Tuesday, November 9, 2010

Jacques Ellul's Technique

I have always been interested in the structures of thought that pattern he way we think.  I do not mean in a medical sense, but in a sociological one.  I'm referring to the belief systems, usually taken for granted and very often secular in nature, that influence large groups of people but have their fundamental origin on how successfully they affect individuals.  They can also be referred to as the mythical substructure of a society, and despite the belief that we have left this seemingly outdated mode of thinking behind, myth continues to abound.  Roland Barthe's Mythologies is perhaps the clearest statement that myth is still a driving force in society, but it is surely not alone.  Other works have done admirable jobs at unveiling how much of what we think is not spontaneously generated but instead finely formed by forces that we don't have control of.  Marshall McLuhan's Understanding Media and Walter Lippmann's Public Opinion are great examples of works that reveal these forces.  I can now add another to that list.

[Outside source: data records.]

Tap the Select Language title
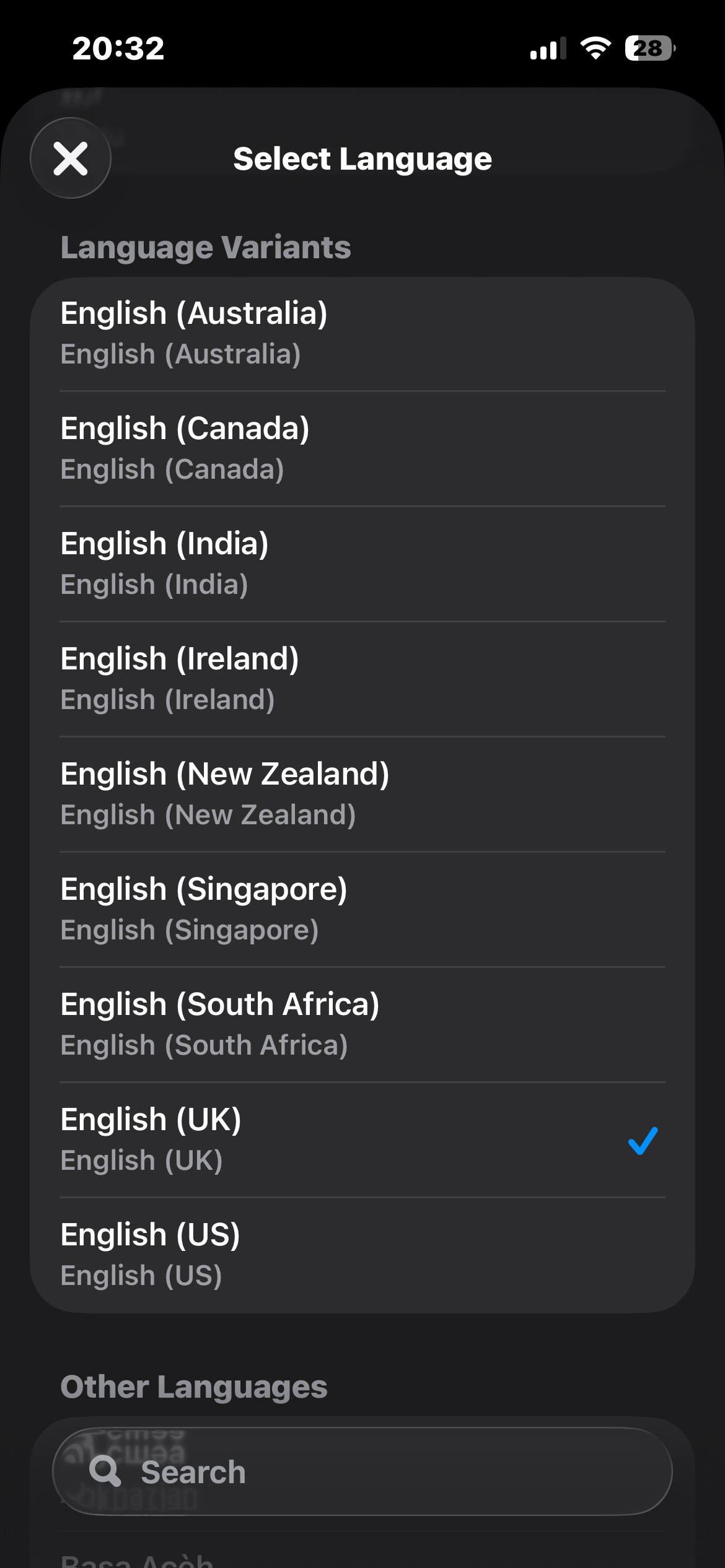Viewport: 725px width, 1568px height. point(362,159)
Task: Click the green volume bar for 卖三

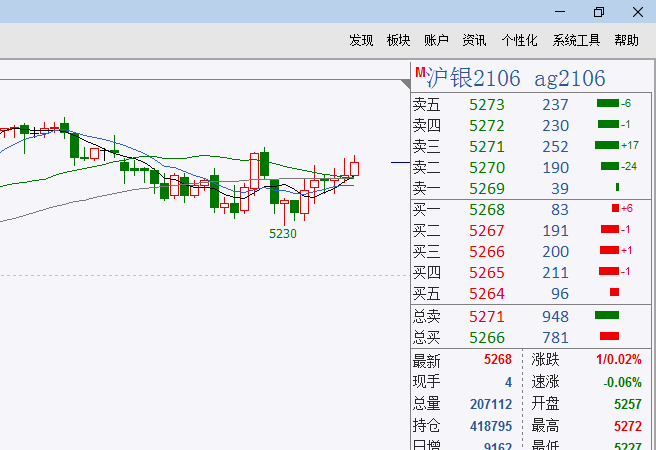Action: tap(606, 145)
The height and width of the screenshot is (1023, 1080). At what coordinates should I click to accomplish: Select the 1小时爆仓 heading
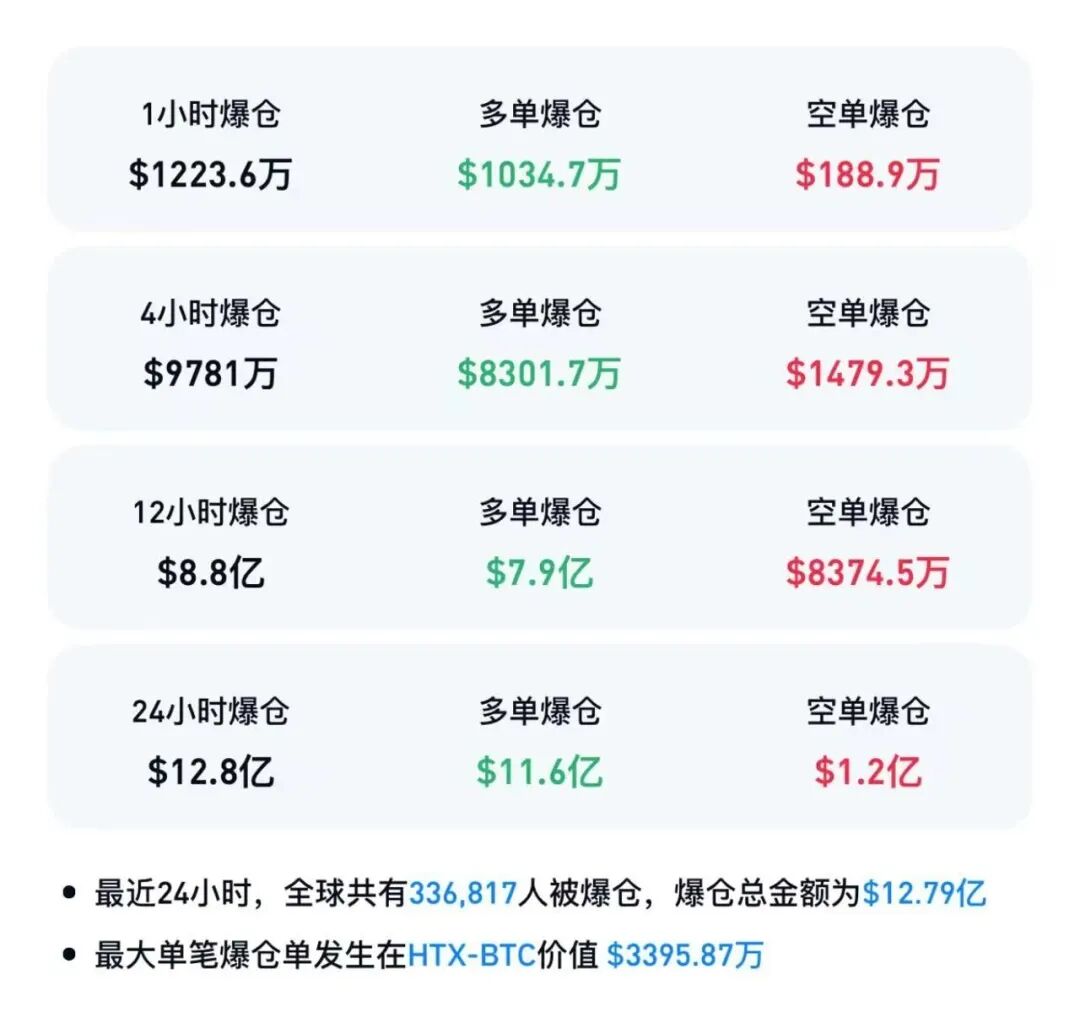click(x=211, y=114)
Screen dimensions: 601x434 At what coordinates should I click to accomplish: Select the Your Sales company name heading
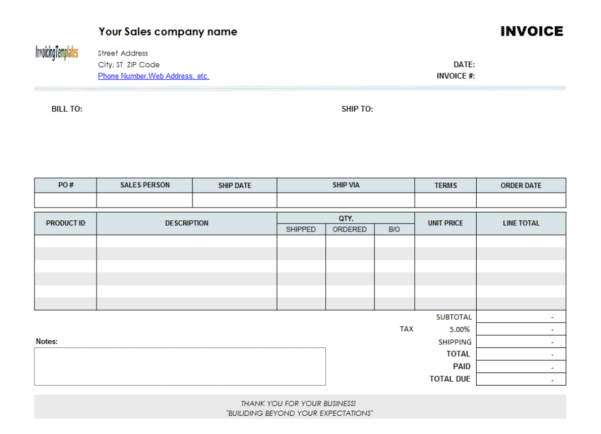167,32
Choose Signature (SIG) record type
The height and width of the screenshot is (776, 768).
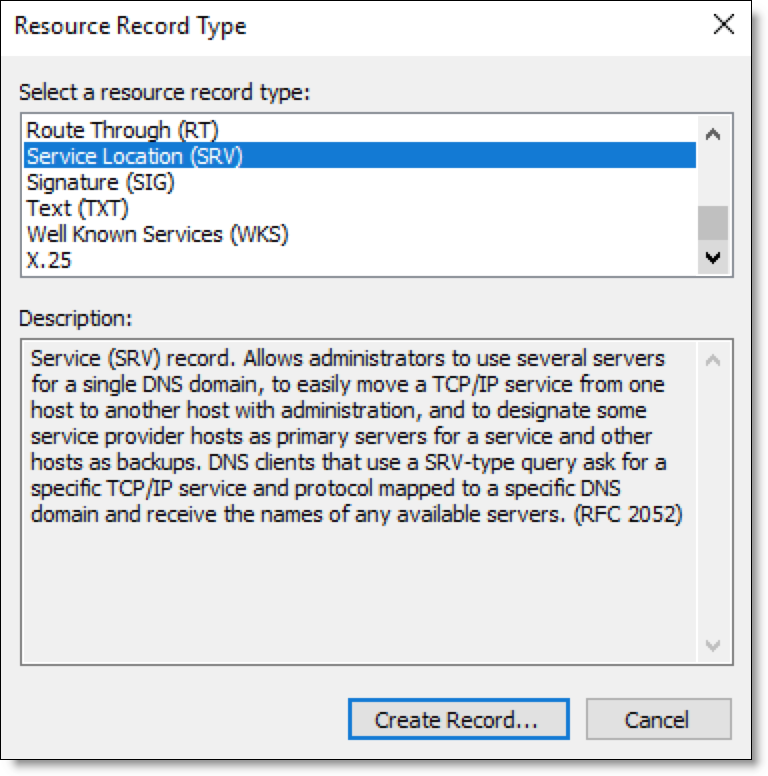point(360,182)
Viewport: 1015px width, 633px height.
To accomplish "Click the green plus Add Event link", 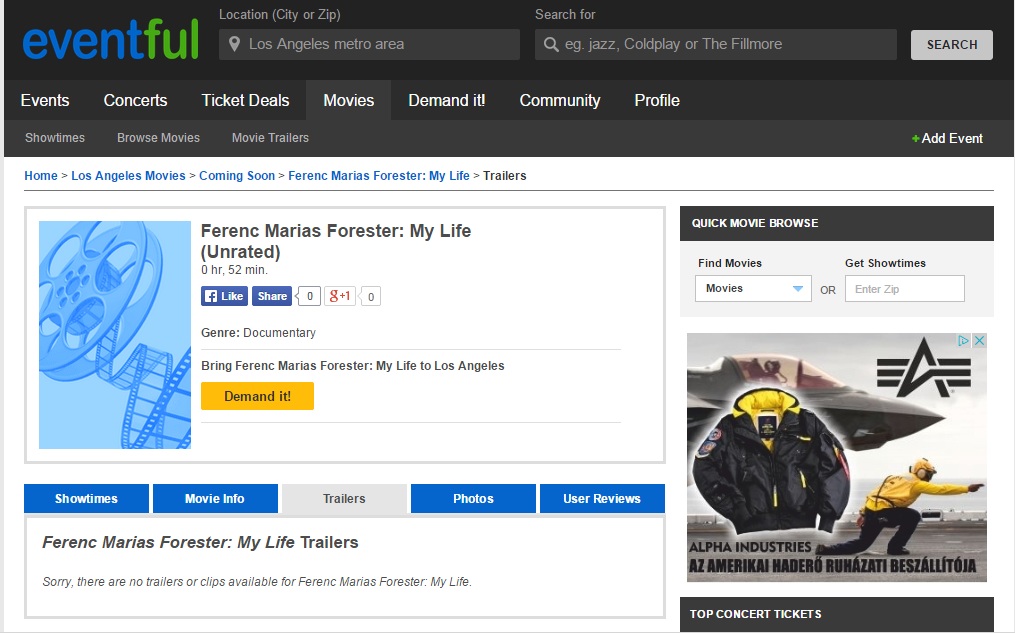I will pos(947,138).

Jacques Ellul's The Technological Society (1964) fits with these type of books as the primary focus is to reveal the consequences of our technological drives and to provide a counterweight to the benign face we casually put on technique and technology.  Rather than seeing technology as something wielded by humans, he sees it develop along deterministic lines that drag people and societies along with it, with a distinct lack of control.  It is critical to constantly remember, and Ellul takes great care to stress this, that he uses the term technological in the broadest sense.  It includes not only the mechanical and electronic sense we generally associate it with today, but primarily as technique in general.  It essentially means the relentless drive to find efficiencies and add structure and processes where none existed before, both in the material world and in human institutions and organizations.  Our modern gadgets are not the essence of the technological society, but a consequence.

To start to explain his ideas is no easy task.  While the language (at least in the English translation) is straightforward, the difficulty of the work comes from the density.  It is page after page or relentless examples, illustrating the effects of technique on various areas, and the effects that it has had on the minute aspects within the larger categories.  Ellul's book is broken into broad sections: chapters one and two speak of the nature of technique; chapter three is about technique and the economy; chapter four deals with technique and the state. In each chapter the subject is broken into minute portions, thoroughly examined, until Ellul has made his point that, even in areas where it seems technique has no influence, it has actually become the dominant force.

Ellul sees the technical society as one of technically generated illusions and myth, which is his fundamental concern with it.  He writes of "the illusion of liberty, choice, and individuality [that appear] merely as appearances," and where society reaches a point where for an individual "the appearance of a personal life becomes for him the reality of a personal life."

The penultimate chapter of the book is titled Human Techniques and deals with the various means with which the struggle against technical domination is being waged.  However, this chapter opens with a paradox, which is best stated by Ellul himself: "we must find solutions to the problems raised by techniques, and only through technical means can we find them."  He writes that human techniques are gear toward the adaptation of a person to their total environment, and that it is only the adapted person who is happy.  While Ellul has been accused of pessimism, this is not the start of an optimistic section of the book despite the opening pages.  He is highly critical of the aspects he writes of and in the end never proposes any satisfying solutions.

Ellul provides a framework by which to reassess many contemporary issues.  Rather than the final word,  his understanding of technique provides another method (or human technique) to reveal the underlying causes of social and political phenomenon.  I feel to suggest that a single force is the cause of any one event is oversimplification and that it is the interrelation of multiple forces that leads to true understanding.  Ellul, if he is correct, and he makes a convincing case, has done an admirable job of revealing the characteristics of one of these forces.  He has added to our ability to demythologize the world around up by asking questions that further unveil the social phenomena that surround us.

I fear that this book, like many other important works, is destined to be forgotten.  I came by my copy through a hand-me-down of a university friend who had to buy it for a class and it has waited patiently for me over the years before I brought myself to read it.  I had never encountered this book or author before and I have only seen references to him on a few occasions since.  My schoolmates required reading was the first chapter, only a sliver of the work.  A new publication that I stumbled upon in my local bookstore, What Technology Wants by Kevin Kelly deals with technology in a narrower sense than Ellul speaks to, but what stood out to me was the underlying belief that humans were ultimately in full control of technology and exert their will on and with it.  I browsed the book but looked closely at the references, suggested readings and index.  There was not a single mention of Ellul.  After reading the book I fail to see how the subject can even be spoken of without taking into consideration his arguments.